State the number of lines below in which the word "computer" appears. Nothing else belongs in the answer.
Top of Supplied data
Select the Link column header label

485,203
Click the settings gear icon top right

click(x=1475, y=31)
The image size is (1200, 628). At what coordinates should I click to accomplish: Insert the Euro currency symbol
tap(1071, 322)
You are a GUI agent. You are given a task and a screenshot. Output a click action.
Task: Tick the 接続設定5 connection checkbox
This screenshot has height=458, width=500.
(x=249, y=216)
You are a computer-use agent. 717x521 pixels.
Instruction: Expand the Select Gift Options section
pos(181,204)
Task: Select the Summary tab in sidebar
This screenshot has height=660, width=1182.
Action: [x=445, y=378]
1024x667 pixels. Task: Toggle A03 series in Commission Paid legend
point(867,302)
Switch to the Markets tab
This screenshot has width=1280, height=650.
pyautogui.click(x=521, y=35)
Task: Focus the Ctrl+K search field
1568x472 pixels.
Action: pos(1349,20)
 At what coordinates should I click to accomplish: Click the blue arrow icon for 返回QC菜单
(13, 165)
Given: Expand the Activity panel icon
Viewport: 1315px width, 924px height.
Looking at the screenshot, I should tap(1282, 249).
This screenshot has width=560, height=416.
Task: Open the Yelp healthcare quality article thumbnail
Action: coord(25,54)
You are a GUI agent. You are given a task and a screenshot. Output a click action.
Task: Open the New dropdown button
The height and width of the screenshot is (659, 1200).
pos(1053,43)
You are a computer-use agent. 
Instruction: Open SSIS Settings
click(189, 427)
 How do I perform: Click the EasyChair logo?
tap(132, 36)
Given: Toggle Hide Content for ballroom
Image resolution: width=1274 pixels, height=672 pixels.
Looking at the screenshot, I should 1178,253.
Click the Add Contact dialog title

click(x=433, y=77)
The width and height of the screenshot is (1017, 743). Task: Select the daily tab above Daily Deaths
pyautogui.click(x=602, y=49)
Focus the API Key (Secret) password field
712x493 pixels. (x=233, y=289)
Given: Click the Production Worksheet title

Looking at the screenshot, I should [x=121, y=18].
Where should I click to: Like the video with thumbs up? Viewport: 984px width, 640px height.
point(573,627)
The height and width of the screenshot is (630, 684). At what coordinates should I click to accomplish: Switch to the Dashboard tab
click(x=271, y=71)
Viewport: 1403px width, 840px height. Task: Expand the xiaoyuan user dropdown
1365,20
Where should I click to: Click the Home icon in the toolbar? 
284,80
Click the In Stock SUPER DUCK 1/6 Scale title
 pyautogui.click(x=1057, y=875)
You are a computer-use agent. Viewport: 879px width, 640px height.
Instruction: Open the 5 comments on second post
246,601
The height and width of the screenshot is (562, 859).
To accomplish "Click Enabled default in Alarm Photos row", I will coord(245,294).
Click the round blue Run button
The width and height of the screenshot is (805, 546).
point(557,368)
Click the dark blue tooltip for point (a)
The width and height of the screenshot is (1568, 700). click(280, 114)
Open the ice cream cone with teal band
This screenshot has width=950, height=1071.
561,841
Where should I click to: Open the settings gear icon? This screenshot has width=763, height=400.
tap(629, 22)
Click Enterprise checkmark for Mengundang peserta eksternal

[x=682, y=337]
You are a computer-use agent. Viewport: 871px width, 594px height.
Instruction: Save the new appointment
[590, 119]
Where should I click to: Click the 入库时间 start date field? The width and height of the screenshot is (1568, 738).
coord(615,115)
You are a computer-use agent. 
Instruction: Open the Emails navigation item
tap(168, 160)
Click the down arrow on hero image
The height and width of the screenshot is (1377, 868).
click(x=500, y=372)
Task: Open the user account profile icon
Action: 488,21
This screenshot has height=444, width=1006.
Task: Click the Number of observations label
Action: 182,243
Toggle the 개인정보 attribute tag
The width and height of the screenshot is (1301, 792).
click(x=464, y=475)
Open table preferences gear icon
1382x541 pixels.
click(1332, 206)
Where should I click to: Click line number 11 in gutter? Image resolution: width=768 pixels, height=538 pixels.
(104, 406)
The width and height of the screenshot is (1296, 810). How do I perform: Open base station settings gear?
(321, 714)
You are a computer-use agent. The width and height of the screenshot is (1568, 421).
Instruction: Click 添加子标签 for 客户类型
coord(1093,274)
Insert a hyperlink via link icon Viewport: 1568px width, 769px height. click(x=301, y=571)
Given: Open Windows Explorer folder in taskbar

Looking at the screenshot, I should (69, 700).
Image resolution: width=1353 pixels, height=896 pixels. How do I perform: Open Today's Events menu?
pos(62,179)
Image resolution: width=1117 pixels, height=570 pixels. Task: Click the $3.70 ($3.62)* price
Bottom of Supplied data
» **Your solution**: 6